** What to produce **
Copy the records from the line with "Image resolution: width=1164" to the line with "tap(319, 2)", both lines included, without changing anything.

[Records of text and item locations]
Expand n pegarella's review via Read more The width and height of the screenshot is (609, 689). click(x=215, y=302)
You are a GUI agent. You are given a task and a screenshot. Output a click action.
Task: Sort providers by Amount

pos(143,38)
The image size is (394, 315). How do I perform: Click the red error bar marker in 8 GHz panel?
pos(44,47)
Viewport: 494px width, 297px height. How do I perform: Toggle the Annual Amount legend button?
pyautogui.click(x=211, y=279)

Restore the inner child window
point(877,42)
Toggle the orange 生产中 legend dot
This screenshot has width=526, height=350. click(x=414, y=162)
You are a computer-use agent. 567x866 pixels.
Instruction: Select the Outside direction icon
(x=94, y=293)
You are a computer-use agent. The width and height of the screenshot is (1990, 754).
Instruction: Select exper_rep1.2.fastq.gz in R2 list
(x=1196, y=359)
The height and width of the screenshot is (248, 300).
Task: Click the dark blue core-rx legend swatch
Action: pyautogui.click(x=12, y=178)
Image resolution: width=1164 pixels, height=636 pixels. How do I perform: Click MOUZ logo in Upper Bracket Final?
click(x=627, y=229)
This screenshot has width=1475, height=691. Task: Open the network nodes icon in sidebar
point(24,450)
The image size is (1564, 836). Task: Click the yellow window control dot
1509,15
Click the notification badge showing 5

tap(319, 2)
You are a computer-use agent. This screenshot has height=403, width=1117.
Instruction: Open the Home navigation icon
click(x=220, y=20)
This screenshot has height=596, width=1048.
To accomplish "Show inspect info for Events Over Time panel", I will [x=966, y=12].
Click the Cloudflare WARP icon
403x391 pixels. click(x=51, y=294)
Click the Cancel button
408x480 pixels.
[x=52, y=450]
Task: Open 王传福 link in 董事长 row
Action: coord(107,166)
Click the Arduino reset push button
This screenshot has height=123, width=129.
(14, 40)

** Answer to this task **
Image resolution: width=1164 pixels, height=636 pixels. How do I perform: Click MOUZ logo in Upper Bracket Final?
click(x=627, y=229)
This screenshot has width=1475, height=691. Task: Open the network nodes icon in sidebar
point(24,450)
The image size is (1564, 836). Task: Click the yellow window control dot
1509,15
Click the notification badge showing 5

tap(319, 2)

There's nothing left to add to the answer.